William John Montagu Watson-Armstrong, 2nd Baron Armstrong  (10 October 1892 – 6 July 1972) was a British and Canadian aristocrat and soldier.

Early life 
Armstrong was born in 1892 as the first child of the businessman William Watson-Armstrong and Winifreda Jane (née Adye). When Armstrong was 11 in 1903, his father was created Baron Armstrong after inheriting his industrialist great-uncle's wealth but not title in 1900, at which point he became The Hon William Watson-Armstrong. Armstrong was educated at Eton and then Trinity College, where he received a first class degree in history in 1914.

Military service 
Commissioned into the 7th Battalion of the Northumberland Fusiliers in the Territorial Force in 1913, Armstrong served during World War I as a captain in France and Belgium, being mentioned in despatches and severely wounded in the Second Battle of Ypres in 1915, and invalided home in November 1917. Thereafter he served in India for a year from 1918 to 1919.

Personal life 
Armstrong married Zaida Cecile Drummond-Wolff in 1917 in Billere during the Great War.

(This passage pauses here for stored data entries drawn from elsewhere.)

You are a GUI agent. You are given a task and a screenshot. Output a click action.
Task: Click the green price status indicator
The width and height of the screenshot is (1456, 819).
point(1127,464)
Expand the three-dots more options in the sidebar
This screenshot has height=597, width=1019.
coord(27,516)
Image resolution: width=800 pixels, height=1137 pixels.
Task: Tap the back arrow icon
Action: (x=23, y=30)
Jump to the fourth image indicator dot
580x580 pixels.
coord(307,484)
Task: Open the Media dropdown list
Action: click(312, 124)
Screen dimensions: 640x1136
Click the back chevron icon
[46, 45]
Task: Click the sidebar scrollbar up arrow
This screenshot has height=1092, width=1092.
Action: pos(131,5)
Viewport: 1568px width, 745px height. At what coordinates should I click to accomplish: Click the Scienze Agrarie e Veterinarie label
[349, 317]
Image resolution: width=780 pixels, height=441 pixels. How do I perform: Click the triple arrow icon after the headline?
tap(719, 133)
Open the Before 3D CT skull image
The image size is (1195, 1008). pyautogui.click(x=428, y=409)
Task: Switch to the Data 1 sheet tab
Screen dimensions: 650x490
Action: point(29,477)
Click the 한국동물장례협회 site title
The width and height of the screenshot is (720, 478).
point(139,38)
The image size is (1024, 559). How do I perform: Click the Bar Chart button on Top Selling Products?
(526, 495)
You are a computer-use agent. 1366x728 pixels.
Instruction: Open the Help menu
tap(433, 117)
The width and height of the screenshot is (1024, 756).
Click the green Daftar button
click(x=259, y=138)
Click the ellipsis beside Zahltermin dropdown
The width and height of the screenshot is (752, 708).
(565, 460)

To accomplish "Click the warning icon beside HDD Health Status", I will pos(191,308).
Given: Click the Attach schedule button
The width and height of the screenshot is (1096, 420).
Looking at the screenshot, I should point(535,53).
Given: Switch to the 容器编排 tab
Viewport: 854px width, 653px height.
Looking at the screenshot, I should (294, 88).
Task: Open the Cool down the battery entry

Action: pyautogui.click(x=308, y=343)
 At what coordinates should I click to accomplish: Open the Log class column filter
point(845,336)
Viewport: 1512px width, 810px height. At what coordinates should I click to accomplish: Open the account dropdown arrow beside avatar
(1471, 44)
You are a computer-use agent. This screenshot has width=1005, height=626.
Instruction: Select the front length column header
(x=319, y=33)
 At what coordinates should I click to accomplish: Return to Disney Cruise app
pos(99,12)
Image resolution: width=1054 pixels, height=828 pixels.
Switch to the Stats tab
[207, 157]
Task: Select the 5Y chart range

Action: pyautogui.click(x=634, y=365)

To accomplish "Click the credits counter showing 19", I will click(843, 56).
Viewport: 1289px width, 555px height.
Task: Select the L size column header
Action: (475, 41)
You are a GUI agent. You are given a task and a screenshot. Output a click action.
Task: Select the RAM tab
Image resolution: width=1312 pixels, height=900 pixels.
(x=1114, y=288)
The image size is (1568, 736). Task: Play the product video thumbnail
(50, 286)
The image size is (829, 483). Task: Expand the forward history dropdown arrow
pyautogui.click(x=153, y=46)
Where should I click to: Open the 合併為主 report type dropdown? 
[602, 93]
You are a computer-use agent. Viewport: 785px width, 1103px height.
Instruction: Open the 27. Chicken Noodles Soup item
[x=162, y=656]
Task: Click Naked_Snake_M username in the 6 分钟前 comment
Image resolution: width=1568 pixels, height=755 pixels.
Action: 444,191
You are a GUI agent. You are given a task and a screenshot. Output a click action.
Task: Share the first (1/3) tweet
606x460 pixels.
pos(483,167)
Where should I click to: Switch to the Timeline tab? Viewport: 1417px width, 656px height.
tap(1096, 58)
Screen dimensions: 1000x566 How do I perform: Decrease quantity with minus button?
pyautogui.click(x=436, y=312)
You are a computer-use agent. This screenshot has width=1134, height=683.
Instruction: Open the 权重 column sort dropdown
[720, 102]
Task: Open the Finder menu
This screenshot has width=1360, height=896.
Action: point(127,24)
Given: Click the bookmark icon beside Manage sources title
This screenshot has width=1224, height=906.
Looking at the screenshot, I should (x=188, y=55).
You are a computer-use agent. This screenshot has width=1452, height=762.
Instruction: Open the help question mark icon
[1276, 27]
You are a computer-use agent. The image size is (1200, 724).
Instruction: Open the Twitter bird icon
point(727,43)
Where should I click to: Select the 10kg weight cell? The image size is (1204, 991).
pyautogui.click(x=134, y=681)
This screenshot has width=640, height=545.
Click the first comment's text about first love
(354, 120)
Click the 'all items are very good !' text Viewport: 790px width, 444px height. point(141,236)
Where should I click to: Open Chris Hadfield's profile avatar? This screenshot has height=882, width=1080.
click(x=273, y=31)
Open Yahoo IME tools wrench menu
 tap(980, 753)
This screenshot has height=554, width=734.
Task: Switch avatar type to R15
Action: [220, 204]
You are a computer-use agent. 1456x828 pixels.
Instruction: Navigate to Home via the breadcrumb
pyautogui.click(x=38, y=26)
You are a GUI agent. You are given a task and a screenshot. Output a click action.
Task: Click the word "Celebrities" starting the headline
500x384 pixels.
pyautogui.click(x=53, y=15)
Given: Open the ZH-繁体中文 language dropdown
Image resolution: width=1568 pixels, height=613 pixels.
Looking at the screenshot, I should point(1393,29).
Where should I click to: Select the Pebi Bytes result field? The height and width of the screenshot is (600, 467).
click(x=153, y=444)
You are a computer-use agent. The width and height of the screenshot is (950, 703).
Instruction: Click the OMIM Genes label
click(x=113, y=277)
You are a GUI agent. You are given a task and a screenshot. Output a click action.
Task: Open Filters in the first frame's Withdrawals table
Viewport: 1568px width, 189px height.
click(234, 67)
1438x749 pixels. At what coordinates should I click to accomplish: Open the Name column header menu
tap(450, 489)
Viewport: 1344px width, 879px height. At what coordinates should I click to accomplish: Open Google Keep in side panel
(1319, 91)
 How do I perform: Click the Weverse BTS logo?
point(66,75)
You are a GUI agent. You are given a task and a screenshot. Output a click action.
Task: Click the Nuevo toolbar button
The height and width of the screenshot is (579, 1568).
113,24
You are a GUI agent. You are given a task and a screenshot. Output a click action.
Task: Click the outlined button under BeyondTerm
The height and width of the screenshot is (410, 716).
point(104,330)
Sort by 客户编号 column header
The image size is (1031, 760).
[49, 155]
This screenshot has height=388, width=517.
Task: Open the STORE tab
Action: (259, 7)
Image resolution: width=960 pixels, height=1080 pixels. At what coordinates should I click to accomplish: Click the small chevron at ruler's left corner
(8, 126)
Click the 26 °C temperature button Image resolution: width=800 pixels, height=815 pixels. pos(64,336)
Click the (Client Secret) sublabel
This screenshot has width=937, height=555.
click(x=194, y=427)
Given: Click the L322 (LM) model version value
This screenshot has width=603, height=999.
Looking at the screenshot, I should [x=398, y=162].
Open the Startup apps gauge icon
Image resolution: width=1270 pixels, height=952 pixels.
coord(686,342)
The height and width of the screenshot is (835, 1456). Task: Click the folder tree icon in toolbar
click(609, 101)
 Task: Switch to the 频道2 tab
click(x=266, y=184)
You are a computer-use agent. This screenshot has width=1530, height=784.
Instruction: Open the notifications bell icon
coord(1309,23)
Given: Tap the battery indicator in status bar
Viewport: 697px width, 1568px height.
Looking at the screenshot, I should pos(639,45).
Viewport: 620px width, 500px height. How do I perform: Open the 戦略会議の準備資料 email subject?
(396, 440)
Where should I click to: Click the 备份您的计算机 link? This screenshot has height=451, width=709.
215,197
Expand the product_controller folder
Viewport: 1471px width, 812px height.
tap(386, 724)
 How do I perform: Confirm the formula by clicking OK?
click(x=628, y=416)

Their only child, William Henry Cecil John Robin Watson-Armstrong, was born in 1919.

Diplomatic service 
In 1924, Armstrong moved to Canada, where he was appointed Consul for Siam, and after five years promoted in 1929 to Consul-General, where he stayed in post until 1942, through the Siamese revolution of 1932 to do so on behalf of Thailand. For his service, he was appointed Commander of the Order of the Crown of Siam and Commander of the Order of the White Elephant.

In 1941, Armstrong's father died, and he succeeded as 2nd Lord Armstrong. He remained in Canada.

In 1942, Armstrong became Consul of the Netherlands for British Columbia and Yukon, serving until 1946, for which he was appointed Commander of the Order of Orange-Nassau.

Retirement and death 
Following World War II, Armstrong returned to the UK in 1946, splitting his time between Cragside and Bamburgh Castle.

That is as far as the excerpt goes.